* [Exercise goal]: Which lines of the records below contain the word "ჩუღურეთის"? Report each of them in full.

* [Materials provided]:

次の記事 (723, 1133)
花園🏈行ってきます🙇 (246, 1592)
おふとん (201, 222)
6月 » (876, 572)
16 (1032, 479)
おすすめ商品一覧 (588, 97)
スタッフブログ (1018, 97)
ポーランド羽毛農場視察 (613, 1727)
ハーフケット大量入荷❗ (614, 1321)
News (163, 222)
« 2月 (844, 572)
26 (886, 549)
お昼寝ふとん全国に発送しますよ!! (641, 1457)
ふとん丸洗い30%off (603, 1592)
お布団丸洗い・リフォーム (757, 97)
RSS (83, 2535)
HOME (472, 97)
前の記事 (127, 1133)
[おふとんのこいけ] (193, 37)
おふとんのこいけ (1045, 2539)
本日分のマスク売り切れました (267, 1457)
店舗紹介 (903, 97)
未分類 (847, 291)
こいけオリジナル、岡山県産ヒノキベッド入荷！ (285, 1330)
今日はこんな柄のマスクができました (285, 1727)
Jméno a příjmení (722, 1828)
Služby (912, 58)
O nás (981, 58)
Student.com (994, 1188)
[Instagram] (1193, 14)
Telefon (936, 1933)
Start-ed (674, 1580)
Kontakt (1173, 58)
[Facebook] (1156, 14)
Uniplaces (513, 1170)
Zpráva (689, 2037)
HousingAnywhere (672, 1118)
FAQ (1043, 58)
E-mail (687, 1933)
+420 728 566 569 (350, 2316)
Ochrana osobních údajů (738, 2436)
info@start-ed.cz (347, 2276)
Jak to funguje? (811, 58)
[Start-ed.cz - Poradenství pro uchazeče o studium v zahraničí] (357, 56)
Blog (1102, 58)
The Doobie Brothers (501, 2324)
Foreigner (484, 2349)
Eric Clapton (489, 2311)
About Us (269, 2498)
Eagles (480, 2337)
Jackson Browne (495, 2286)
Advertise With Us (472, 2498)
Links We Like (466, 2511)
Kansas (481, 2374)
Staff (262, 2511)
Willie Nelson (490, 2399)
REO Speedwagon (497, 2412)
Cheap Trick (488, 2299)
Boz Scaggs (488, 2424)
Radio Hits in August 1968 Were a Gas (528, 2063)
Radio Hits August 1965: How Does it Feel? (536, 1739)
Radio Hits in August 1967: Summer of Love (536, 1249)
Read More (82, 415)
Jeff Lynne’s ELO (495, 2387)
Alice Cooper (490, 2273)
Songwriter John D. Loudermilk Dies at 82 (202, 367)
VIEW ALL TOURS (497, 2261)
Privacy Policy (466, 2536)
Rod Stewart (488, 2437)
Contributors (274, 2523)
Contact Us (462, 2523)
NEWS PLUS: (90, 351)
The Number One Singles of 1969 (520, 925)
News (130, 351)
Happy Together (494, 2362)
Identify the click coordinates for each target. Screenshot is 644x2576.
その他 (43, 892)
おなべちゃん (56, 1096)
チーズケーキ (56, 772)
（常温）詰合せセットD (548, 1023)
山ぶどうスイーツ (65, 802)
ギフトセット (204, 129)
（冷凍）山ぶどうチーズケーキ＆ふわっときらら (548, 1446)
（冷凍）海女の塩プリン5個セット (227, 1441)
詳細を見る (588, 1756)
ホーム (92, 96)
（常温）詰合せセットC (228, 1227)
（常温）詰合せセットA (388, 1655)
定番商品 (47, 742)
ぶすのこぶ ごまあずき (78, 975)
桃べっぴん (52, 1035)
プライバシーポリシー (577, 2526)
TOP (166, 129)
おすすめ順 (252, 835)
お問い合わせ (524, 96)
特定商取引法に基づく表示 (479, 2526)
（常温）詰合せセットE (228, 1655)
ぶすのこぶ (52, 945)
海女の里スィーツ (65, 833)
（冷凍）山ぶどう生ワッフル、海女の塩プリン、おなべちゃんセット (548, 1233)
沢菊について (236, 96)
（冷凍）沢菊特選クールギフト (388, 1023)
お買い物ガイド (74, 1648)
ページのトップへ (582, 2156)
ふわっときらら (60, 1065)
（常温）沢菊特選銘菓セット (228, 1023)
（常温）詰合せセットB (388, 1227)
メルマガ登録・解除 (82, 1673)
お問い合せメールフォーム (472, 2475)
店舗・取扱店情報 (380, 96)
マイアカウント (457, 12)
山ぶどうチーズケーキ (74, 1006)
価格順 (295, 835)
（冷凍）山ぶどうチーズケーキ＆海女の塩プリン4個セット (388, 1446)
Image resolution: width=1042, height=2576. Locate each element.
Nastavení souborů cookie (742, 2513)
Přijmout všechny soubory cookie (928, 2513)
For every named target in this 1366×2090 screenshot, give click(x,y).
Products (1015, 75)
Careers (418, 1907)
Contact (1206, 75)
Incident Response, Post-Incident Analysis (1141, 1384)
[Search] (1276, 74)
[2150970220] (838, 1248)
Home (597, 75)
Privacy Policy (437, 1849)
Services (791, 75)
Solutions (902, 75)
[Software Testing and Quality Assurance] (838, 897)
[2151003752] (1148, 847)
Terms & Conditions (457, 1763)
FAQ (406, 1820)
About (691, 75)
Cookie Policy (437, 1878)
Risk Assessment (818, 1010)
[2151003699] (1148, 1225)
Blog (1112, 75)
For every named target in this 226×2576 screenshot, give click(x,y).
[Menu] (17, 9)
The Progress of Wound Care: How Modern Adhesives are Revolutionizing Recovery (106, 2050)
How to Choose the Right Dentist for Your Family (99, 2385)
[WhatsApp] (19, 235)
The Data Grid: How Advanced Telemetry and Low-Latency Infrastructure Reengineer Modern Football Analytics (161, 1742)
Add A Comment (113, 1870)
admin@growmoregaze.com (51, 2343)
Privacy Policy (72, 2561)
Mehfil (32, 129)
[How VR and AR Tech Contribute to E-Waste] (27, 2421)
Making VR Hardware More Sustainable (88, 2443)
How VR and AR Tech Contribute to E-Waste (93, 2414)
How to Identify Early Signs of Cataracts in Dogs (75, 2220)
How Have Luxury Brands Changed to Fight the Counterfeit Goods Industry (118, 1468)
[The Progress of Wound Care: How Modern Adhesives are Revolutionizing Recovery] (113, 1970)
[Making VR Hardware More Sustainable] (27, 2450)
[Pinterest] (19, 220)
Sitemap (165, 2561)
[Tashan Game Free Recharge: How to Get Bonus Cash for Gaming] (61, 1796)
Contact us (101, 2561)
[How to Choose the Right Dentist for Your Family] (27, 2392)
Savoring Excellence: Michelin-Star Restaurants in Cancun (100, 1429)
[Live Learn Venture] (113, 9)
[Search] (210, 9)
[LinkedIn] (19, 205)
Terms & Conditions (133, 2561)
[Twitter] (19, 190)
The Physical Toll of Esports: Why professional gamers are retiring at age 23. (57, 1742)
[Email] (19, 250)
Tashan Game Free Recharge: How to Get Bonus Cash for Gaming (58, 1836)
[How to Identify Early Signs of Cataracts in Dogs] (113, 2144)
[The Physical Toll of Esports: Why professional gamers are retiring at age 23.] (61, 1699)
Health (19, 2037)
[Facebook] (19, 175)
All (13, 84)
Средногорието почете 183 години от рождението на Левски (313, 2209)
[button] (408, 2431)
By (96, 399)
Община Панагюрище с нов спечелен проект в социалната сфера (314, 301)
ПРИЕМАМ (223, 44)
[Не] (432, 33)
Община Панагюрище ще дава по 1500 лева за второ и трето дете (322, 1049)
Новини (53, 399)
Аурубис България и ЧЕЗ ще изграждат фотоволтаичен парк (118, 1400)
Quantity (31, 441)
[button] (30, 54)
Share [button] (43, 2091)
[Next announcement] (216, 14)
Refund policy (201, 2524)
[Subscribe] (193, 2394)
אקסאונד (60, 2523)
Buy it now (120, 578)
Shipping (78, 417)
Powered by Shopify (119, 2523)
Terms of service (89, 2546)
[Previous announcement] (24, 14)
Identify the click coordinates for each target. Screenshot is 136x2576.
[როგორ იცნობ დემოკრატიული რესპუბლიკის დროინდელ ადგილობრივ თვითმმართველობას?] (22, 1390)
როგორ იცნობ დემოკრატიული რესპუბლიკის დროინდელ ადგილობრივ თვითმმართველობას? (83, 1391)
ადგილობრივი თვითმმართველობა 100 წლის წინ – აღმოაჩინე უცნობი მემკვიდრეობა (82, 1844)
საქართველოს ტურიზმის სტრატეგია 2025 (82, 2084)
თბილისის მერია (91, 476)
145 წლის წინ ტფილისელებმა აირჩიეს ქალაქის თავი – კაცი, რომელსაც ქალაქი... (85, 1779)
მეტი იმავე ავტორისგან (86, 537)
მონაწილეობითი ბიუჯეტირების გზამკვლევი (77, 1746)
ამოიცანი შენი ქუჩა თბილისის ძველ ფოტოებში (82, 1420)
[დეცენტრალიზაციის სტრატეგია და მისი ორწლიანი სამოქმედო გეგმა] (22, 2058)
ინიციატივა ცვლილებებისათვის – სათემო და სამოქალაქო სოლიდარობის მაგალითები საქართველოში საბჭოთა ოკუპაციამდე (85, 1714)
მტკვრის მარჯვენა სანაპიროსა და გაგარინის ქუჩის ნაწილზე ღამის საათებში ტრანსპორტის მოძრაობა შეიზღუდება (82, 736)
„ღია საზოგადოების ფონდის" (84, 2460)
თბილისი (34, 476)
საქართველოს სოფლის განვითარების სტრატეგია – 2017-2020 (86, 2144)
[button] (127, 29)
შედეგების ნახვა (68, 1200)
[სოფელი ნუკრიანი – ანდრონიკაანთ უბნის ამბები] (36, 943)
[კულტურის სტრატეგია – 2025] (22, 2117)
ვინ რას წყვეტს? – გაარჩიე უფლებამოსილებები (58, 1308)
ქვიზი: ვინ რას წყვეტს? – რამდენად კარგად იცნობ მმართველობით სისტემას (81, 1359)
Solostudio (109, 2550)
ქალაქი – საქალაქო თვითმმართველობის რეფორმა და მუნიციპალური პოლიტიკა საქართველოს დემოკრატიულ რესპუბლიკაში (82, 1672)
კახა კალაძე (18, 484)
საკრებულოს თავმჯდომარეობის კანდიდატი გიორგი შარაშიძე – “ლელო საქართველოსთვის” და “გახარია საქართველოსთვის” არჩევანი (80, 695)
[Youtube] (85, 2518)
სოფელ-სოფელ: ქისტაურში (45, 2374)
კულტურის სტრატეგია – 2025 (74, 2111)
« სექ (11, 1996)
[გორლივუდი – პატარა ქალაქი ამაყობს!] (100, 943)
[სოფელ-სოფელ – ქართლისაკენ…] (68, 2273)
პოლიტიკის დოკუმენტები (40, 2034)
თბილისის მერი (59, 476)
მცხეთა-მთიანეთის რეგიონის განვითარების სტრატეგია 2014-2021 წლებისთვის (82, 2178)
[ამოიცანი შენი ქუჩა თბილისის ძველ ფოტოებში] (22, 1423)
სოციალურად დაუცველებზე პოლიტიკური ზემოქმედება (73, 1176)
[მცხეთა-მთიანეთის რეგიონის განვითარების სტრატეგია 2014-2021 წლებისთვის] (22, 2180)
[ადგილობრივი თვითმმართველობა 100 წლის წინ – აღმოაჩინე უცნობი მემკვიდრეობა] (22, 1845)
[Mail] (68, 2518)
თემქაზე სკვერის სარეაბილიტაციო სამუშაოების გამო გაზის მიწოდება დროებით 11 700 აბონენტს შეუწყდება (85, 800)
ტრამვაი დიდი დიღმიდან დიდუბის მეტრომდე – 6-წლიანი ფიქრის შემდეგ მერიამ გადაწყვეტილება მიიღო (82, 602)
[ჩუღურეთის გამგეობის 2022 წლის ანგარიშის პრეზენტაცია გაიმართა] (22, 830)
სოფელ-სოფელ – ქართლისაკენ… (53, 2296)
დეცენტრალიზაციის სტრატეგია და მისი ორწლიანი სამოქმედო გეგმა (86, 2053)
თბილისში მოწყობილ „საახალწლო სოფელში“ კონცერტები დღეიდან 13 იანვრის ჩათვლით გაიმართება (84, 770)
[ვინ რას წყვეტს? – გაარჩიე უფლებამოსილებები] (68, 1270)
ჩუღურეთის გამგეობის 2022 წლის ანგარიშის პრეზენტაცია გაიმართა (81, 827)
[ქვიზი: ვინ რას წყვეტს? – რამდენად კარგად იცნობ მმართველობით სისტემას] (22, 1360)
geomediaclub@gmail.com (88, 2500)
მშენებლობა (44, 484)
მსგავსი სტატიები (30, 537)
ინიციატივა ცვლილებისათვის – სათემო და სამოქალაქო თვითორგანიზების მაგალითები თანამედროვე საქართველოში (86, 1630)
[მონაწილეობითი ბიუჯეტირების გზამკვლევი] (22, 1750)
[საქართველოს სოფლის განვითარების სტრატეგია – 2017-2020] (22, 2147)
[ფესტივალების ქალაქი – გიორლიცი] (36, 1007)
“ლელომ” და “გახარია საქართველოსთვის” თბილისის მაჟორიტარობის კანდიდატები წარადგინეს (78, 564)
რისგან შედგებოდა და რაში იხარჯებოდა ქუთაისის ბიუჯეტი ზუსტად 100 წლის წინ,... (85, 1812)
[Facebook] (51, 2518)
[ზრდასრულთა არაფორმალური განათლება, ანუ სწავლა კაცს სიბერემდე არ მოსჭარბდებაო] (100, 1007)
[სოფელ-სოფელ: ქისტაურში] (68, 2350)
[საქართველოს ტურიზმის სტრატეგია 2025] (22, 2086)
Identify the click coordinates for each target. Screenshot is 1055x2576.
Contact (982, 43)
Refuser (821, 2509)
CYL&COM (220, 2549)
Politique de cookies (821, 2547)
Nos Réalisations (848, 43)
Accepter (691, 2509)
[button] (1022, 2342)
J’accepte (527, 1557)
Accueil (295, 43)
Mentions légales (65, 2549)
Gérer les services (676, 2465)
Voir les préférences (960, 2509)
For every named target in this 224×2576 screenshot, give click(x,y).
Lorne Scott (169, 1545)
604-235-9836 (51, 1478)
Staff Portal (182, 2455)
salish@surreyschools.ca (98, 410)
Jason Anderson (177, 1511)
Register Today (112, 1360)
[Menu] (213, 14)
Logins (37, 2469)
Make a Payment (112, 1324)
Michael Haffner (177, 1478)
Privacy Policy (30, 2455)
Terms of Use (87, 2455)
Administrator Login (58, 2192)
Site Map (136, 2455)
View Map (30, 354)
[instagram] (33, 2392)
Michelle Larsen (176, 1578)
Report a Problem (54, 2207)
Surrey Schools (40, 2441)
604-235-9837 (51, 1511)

* [Solution for this task]:
[ჩუღურეთის გამგეობის 2022 წლის ანგარიშის პრეზენტაცია გაიმართა] (22, 830)
ჩუღურეთის გამგეობის 2022 წლის ანგარიშის პრეზენტაცია გაიმართა (81, 827)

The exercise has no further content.